Battle of Dyme
Part of Cleomenean War

A map of Achaea showing Dyme on the left.
Date226 BC
Location
Result Spartan victory
Belligerents
Sparta Achaean League
Commanders and leaders
Cleomenes III Hyperbatas,
Aratus
Casualties and losses
Low Heavy

The Battle of Dyme or Dymae was a battle that was fought by the Achaean League under the command of their Strategos, Hyperbatas, and a Spartan army under the command of King Cleomenes III, and was part of the Cleomenean War. The battle took in place near Dyme in north-west Achaea and was fought in 226 BC.

Prelude

Following the declaration of war against Sparta by the Achaean League in around 229-228 BC,[1] the fighting between the two countries had almost been continuous. Cleomenes had crushed two Achaean armies under the command of Aratus of Sicyon at the Battle of Mount Lycaeum and at the Battle of Ladoceia in 227 BC.[2]
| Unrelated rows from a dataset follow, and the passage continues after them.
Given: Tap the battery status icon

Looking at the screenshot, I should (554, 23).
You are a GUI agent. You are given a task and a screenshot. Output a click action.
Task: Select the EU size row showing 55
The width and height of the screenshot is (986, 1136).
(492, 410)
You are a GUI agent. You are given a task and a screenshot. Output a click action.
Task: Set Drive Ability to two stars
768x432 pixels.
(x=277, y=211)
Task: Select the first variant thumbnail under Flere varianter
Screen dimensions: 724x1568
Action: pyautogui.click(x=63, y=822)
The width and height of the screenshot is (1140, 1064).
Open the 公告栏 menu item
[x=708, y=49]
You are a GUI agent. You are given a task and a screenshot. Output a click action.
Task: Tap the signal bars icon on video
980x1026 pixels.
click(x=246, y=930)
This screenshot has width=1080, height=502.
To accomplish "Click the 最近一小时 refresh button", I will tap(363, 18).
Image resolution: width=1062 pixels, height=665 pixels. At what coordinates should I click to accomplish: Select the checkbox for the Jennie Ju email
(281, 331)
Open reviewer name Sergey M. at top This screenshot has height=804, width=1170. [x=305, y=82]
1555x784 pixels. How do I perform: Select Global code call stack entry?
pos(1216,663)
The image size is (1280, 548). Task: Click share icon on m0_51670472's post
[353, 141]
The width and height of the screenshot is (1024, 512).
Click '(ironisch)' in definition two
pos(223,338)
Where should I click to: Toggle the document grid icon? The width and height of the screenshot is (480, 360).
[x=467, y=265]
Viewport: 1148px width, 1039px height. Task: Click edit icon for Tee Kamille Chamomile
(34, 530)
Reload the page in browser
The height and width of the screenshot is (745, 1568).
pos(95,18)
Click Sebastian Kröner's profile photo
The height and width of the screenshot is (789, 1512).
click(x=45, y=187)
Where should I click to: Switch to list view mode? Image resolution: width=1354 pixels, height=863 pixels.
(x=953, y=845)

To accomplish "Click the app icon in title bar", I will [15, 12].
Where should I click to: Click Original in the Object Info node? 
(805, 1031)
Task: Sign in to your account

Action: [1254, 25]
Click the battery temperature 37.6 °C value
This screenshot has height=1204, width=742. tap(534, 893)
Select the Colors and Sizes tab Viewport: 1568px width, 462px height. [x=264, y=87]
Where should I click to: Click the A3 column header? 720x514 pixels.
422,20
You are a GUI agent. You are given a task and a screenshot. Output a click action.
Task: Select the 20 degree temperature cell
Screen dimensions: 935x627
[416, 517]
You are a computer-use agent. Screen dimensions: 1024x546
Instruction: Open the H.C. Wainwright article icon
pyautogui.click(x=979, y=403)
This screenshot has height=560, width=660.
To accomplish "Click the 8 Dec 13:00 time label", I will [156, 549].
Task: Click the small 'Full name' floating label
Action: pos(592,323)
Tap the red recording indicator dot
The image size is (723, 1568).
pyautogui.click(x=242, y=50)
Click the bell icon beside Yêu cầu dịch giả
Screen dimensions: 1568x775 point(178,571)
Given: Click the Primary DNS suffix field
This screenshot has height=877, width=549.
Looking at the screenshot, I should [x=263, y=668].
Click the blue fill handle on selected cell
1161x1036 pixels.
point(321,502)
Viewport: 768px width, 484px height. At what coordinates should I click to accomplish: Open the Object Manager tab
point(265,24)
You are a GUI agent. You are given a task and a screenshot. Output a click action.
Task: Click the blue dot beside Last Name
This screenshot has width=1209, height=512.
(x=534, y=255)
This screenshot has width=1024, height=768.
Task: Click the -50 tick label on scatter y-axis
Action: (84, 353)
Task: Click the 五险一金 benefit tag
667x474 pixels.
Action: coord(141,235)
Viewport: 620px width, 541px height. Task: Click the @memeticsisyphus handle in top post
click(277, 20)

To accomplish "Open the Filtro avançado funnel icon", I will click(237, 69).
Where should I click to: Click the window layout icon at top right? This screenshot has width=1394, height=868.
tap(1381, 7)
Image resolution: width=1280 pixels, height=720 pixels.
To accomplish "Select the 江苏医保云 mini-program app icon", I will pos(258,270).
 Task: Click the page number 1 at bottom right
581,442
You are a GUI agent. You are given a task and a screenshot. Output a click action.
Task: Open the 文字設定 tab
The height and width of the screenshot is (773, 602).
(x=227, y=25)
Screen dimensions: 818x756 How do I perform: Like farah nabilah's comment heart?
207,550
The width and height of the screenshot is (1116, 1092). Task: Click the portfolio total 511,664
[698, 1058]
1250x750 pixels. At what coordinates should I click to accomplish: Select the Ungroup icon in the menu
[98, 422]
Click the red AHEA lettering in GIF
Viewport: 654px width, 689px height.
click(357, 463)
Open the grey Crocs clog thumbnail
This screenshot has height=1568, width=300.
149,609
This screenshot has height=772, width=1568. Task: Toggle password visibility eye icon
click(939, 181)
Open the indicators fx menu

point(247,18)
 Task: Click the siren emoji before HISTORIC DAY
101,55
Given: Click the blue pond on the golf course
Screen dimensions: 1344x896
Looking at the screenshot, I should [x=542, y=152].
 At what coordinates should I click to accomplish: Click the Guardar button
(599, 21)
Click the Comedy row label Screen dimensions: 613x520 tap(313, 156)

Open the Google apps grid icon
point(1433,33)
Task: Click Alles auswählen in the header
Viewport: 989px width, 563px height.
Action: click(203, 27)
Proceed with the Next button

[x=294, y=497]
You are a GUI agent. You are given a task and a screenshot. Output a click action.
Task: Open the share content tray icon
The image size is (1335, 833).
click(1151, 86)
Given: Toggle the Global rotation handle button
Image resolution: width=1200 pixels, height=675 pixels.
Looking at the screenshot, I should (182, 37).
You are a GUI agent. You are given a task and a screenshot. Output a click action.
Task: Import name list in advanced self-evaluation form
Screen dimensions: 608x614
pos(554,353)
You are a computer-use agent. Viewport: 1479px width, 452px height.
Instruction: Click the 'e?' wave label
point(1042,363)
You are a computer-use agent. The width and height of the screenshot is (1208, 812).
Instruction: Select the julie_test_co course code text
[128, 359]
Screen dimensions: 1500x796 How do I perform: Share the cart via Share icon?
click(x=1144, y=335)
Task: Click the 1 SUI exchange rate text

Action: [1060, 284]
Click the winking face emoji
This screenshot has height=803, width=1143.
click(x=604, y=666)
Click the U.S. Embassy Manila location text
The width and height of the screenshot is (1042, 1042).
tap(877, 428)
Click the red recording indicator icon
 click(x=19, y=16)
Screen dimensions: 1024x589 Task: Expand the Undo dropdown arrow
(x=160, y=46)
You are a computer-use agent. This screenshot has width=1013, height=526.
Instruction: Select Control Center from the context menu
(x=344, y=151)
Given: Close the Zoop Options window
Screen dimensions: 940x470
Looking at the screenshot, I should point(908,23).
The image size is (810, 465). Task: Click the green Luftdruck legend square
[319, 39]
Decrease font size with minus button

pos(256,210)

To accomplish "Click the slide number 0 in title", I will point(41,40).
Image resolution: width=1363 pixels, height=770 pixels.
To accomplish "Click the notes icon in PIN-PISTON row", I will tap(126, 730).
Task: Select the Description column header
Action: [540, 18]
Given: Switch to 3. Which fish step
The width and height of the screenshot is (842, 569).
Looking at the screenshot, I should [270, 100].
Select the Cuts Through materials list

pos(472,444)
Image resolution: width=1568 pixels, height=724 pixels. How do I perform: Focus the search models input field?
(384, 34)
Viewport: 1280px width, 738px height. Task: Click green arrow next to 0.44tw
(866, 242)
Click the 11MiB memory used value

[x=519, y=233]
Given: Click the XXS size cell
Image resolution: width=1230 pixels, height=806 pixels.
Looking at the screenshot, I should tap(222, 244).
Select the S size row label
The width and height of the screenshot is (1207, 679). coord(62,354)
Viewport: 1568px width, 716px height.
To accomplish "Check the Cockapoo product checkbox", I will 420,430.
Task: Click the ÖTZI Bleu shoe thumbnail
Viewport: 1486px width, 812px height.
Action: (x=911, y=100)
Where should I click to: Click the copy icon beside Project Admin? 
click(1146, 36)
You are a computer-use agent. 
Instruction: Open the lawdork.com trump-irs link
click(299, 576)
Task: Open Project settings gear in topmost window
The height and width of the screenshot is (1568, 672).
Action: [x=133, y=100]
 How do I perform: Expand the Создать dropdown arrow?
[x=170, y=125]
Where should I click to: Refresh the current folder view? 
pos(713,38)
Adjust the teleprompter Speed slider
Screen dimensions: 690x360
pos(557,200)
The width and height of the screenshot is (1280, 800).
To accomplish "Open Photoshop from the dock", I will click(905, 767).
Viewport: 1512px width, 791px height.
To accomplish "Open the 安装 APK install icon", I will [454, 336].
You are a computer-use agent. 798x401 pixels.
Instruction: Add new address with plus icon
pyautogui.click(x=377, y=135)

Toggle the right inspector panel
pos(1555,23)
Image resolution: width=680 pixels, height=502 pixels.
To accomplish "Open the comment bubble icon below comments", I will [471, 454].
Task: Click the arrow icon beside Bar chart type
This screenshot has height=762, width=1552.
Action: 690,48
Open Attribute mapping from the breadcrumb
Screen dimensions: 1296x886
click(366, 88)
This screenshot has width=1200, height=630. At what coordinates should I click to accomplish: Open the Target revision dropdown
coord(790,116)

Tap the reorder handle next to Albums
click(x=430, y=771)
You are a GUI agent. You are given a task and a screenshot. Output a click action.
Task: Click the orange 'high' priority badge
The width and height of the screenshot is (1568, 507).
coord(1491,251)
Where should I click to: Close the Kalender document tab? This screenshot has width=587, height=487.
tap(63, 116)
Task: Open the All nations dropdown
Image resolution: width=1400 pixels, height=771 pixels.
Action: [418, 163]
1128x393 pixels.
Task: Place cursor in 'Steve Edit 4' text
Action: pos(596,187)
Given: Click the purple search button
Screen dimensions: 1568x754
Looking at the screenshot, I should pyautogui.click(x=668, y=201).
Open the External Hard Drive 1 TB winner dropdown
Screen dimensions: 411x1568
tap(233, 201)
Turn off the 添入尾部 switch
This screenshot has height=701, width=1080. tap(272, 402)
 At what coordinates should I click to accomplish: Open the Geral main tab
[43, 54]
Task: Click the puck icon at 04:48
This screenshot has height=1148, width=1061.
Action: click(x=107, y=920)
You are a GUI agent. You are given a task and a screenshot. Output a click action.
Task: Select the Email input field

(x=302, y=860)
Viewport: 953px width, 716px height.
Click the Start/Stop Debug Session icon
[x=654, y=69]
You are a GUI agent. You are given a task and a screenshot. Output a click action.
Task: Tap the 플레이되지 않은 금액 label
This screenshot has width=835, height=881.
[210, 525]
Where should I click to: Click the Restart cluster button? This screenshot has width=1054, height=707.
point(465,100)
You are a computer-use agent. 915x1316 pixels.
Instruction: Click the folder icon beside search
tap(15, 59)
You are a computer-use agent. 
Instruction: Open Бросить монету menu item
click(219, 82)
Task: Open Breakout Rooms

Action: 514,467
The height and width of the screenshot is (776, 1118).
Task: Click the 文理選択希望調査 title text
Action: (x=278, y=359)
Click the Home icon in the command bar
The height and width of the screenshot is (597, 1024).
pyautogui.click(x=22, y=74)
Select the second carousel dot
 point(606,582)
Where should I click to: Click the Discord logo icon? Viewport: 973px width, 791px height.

After these victories, Cleomenes returned to Sparta and began radical reforms. He abolished the ephors,[3][4] changed land laws, cancelled debt, and he also changed his army into one of the Macedonian style.[4][5] Following these reforms, Cleomenes with his reformed army answered to appeals from the city of Mantinea and after ridding it of its Achaean garrison advanced north into the Achaean heartland.[6]

Battle

After advancing into Achaea, Cleomenes descended upon Pharae, a founding member of the League. His aim was to provoke a battle with the Achaeans, or if they didn't come to meet him in battle, to discredit Aratus. The strategos at the time was Hyperbatas, however Aratus had complete control of the League.[6]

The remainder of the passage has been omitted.